» **Seitentext**
——————————
Aus dem Café Drechlser Projekt wurde vorher noch DRECHSLER, das Quasi-Nachfolgeprojekt, mittlerweile ein Quintett. Der Unterschied zum Café Drechsler ist die Kontinuität Platte-Live Show, die in früheren Jahren nicht gegeben war. Waren die Café Drechsler Platten eher, und jetzt benütze ich zwei Termini die anno 2010 schon recht anachronistisch anmuten, chillig und loungig, waren die Live-Shows des Trios hochenergetisch:
 
„Das waren echte Sportveranstaltungen, am nächsten Morgen lag ich tot im Bett, konnte keinen Finger mehr rühren. Die Platten waren durchproduziert, waren – ich mag das Wort gar nicht – lounge-iger. Und die Leute, die uns von den Platten gekannt haben sind mit einer ganz anderen Erwartungshaltungen ins Konzert gekommen. Letztendlich war das eher irreführend…“.
 
Nachdem sich das Café Drechsler auflöste, trat er zum ersten Mal bei seinem Quartett sowohl als Bandleader als auch als Komponist in Erscheinung. Mittlerweile komponiert Drechsler auch Filmmusik, spielt mit diversen Formationen (für detaillierte Infos und Konzerttermine sei auf seine offizielle Homepage verwiesen). Das Projekt Drechsler gibt es nach wie vor, für Drechsler derzeit eine Abwechslung, einen Grund „mal wieder das Saxophon auszupacken“, sein musikalischer Fokus hat sich jedoch verändert, oder besser gesagt stetig weiter entwickelt.
 
„Die Musik die ich mache ist immer unmittelbar mit meiner eigenen Lebensweise verknüpft. Jetzt bin ich halt 41 Jahre alt, habe 2 Kinder und ziehe nicht mehr jeden Abend um die Häuser. Ich bin eben ruhiger geworden und bedachter, und das spiegelt sich eben in meiner Musik wieder. Und das geht sich mit Nu Jazz halt nur noch teilweise aus“.
——————————
Koordinatendaten der Elemente
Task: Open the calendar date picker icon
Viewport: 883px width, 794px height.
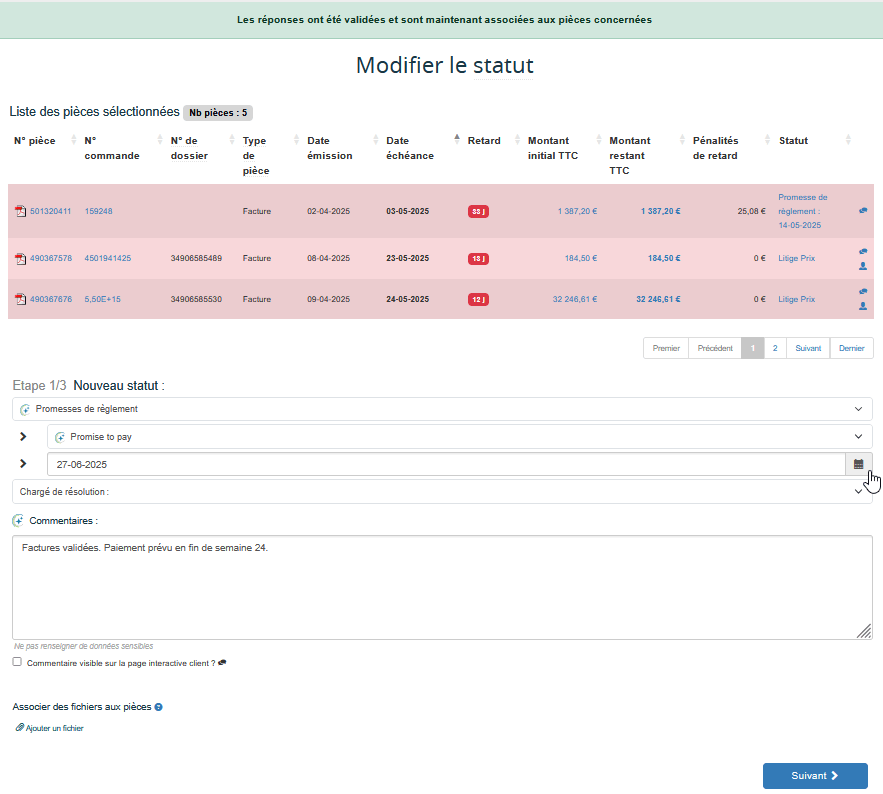Action: pyautogui.click(x=858, y=464)
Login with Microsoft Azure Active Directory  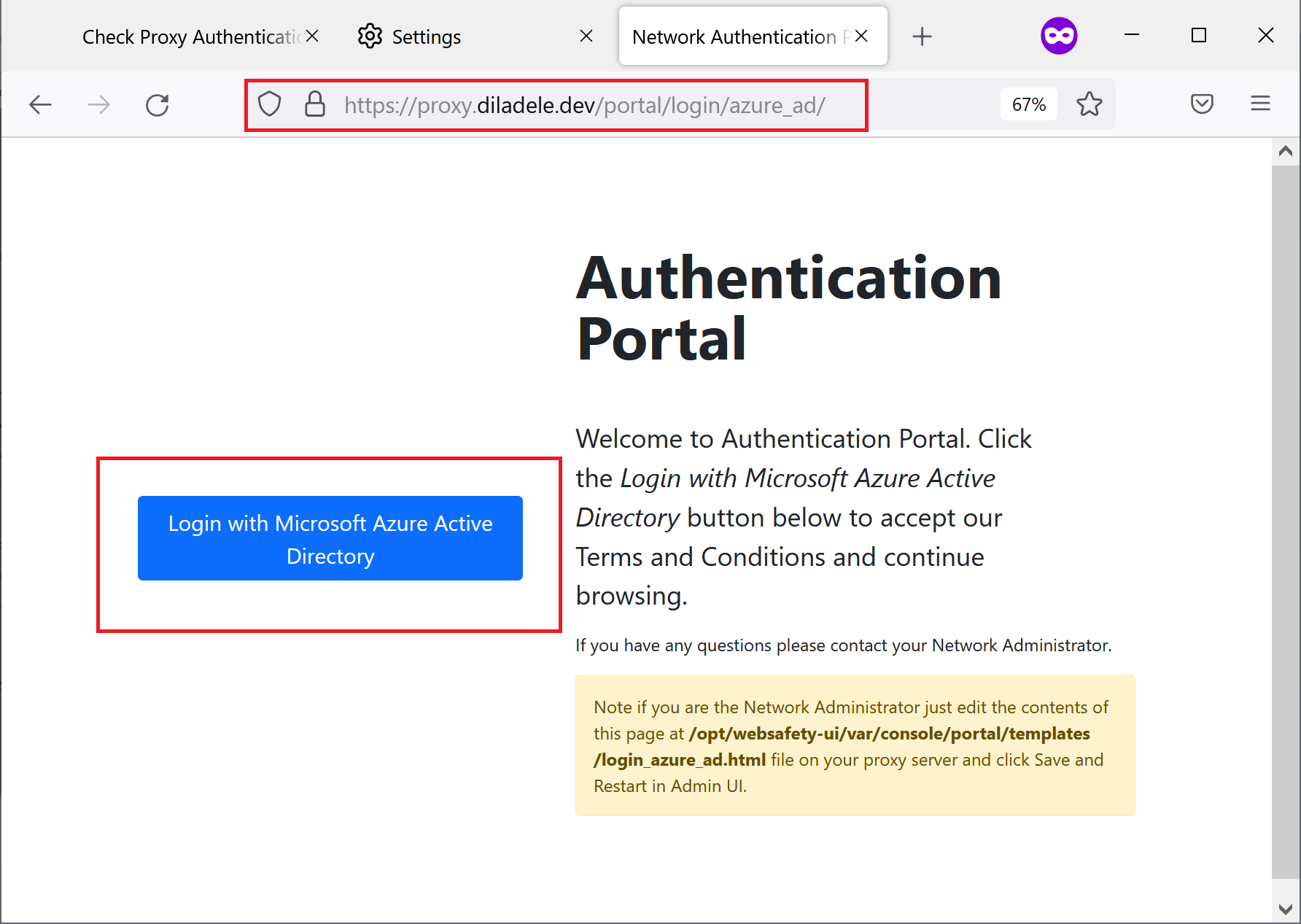[x=330, y=538]
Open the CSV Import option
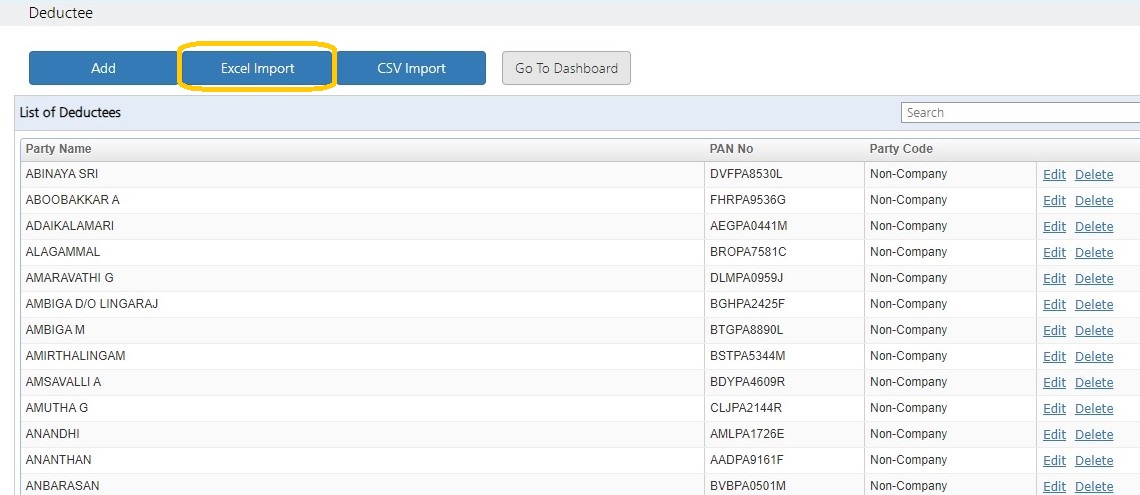This screenshot has height=495, width=1140. pos(412,68)
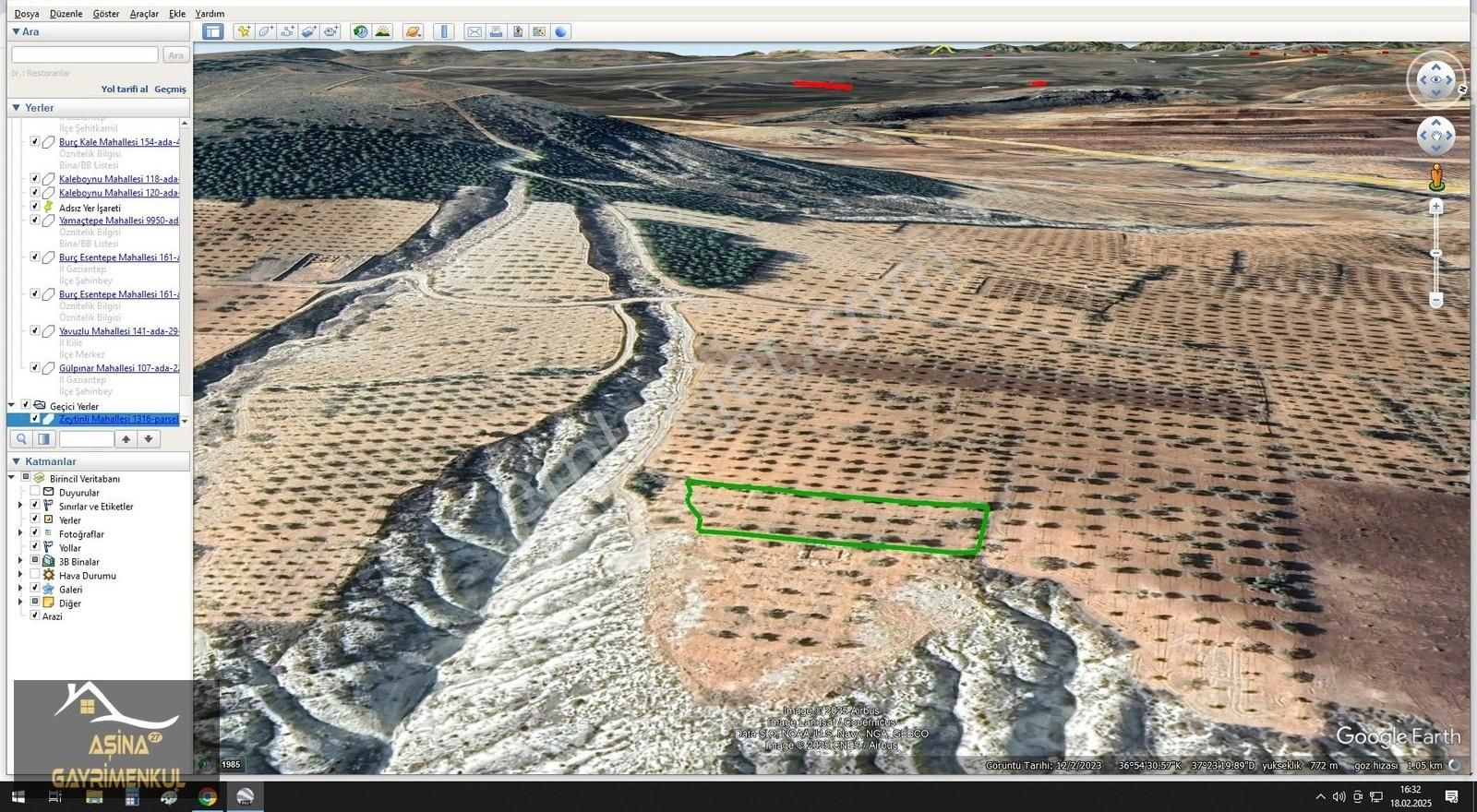Screen dimensions: 1477x812
Task: Click the print icon in toolbar
Action: (496, 31)
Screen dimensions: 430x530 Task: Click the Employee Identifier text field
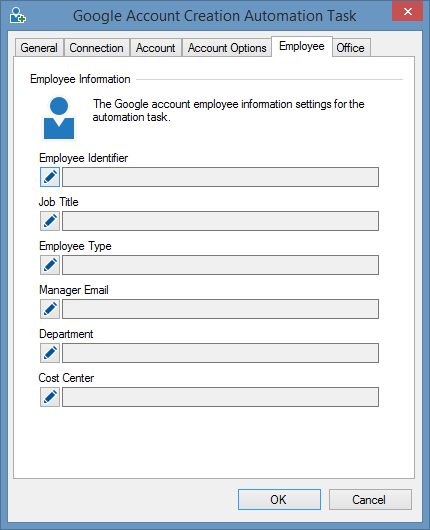[220, 177]
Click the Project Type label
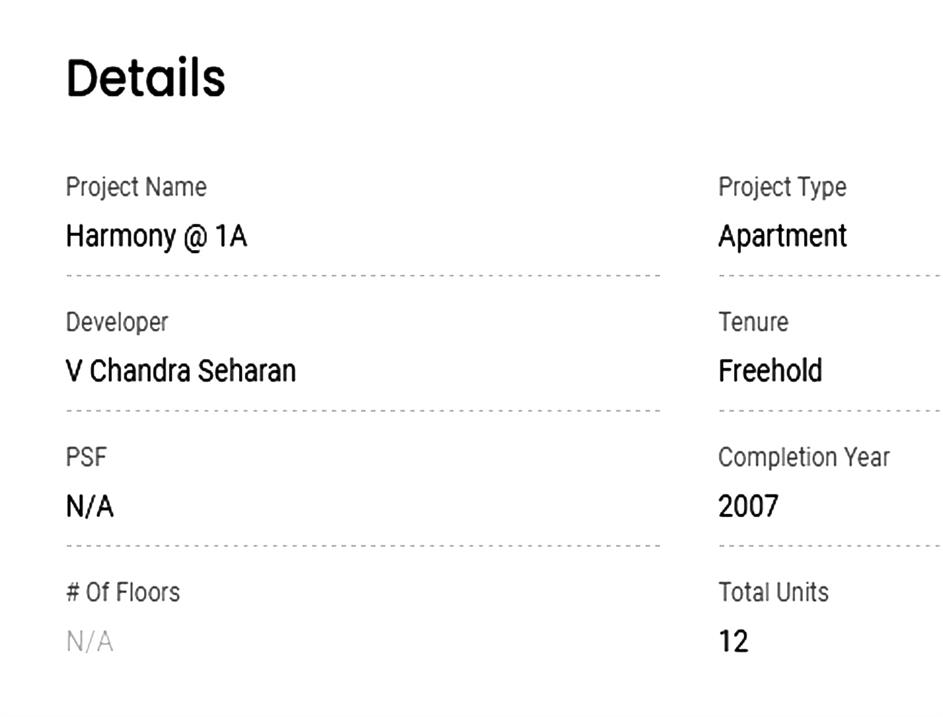This screenshot has width=943, height=717. [782, 187]
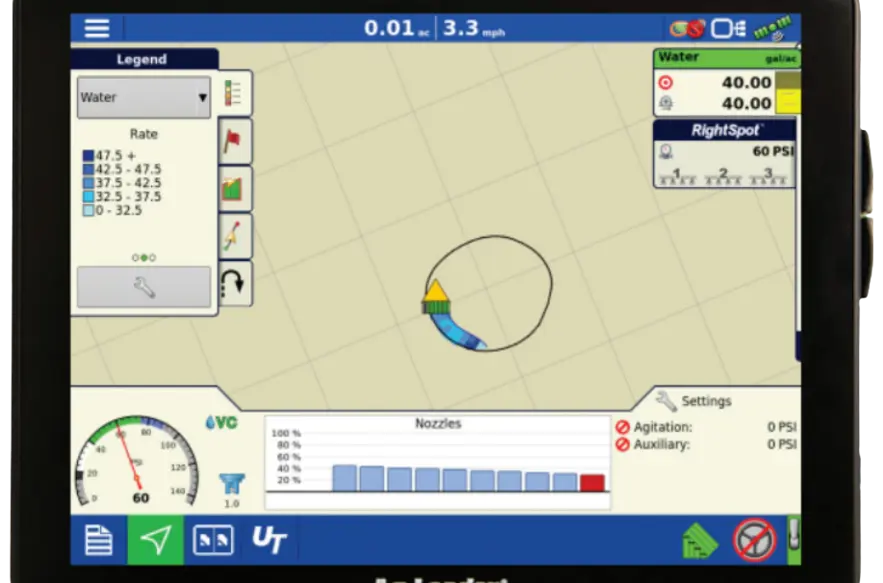Switch to the map navigation arrow view
The height and width of the screenshot is (583, 883).
point(155,541)
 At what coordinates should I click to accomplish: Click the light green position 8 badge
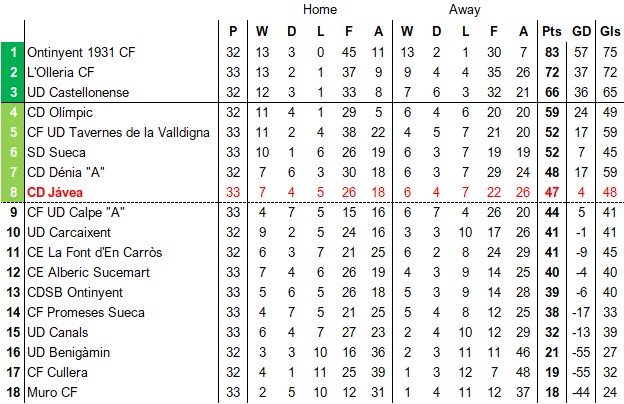pos(14,192)
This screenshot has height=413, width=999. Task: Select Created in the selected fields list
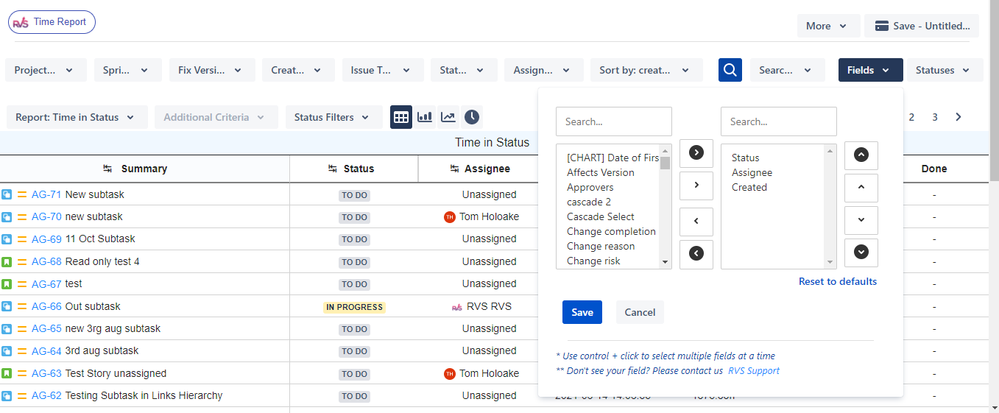[x=749, y=187]
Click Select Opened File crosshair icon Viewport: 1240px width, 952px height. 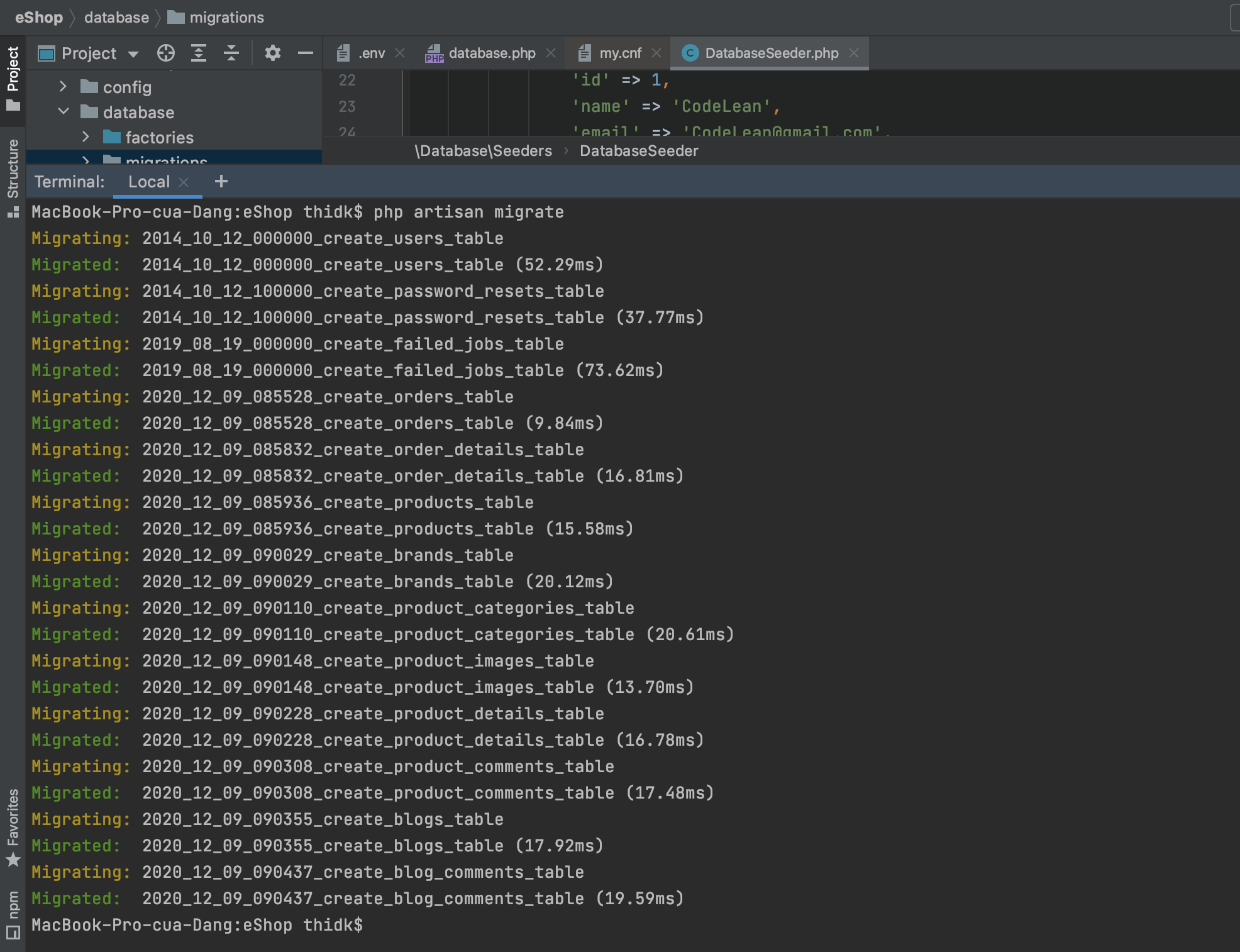coord(166,53)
——————————
Schreib im Text über den Musiker Drechsler die Stelle von „Nachdem sich das“ bis „stetig weiter entwickelt.“ Wort für Wort ab. Dieses Material stammt aus einer anderen Quelle.

» **Lösung**
Nachdem sich das Café Drechsler auflöste, trat er zum ersten Mal bei seinem Quartett sowohl als Bandleader als auch als Komponist in Erscheinung. Mittlerweile komponiert Drechsler auch Filmmusik, spielt mit diversen Formationen (für detaillierte Infos und Konzerttermine sei auf seine offizielle Homepage verwiesen). Das Projekt Drechsler gibt es nach wie vor, für Drechsler derzeit eine Abwechslung, einen Grund „mal wieder das Saxophon auszupacken“, sein musikalischer Fokus hat sich jedoch verändert, oder besser gesagt stetig weiter entwickelt.